» **TASK DETAILS**:
Write out the rows below word for word. Begin at the start of the rows and end with the line that contains "Action: (316, 71)", including that line.

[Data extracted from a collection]
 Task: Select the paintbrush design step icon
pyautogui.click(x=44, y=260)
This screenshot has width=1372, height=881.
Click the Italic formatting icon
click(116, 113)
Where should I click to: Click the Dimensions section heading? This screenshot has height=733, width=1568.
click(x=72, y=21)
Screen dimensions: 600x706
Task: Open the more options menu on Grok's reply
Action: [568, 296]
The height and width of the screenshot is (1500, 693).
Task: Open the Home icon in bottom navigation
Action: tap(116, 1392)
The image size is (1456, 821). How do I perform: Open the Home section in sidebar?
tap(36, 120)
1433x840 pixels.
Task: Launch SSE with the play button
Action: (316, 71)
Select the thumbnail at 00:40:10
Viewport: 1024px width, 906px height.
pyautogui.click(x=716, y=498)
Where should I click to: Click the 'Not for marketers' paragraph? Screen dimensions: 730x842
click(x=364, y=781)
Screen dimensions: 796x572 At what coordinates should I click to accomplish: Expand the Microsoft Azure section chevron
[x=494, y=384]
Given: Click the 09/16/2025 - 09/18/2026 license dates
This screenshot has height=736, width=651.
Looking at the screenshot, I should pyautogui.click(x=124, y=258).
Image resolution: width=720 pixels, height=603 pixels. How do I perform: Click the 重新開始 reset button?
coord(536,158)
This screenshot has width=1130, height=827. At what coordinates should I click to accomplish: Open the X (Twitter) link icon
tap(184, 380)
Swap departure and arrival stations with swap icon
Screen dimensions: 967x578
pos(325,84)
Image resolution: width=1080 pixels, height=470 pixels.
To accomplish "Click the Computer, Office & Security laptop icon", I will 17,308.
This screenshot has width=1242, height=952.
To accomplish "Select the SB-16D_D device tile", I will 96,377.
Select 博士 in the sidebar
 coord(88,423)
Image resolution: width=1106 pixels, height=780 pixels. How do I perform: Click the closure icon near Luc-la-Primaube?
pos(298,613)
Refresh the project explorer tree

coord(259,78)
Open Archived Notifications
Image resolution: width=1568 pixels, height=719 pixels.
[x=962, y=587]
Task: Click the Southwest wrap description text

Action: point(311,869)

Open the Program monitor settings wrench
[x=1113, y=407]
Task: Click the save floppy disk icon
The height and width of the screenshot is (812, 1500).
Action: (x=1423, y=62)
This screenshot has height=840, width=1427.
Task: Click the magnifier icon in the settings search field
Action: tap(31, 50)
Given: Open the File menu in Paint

» **ANSWER TO THE EXERCISE**:
 Task: Select the paintbrush design step icon
pyautogui.click(x=44, y=260)
This screenshot has width=1372, height=881.
Click the Italic formatting icon
click(116, 113)
Where should I click to: Click the Dimensions section heading? This screenshot has height=733, width=1568.
click(x=72, y=21)
Screen dimensions: 600x706
Task: Open the more options menu on Grok's reply
Action: [568, 296]
The height and width of the screenshot is (1500, 693).
Task: Open the Home icon in bottom navigation
Action: tap(116, 1392)
The image size is (1456, 821). How do I perform: Open the Home section in sidebar?
tap(36, 120)
1433x840 pixels.
Task: Launch SSE with the play button
Action: (316, 71)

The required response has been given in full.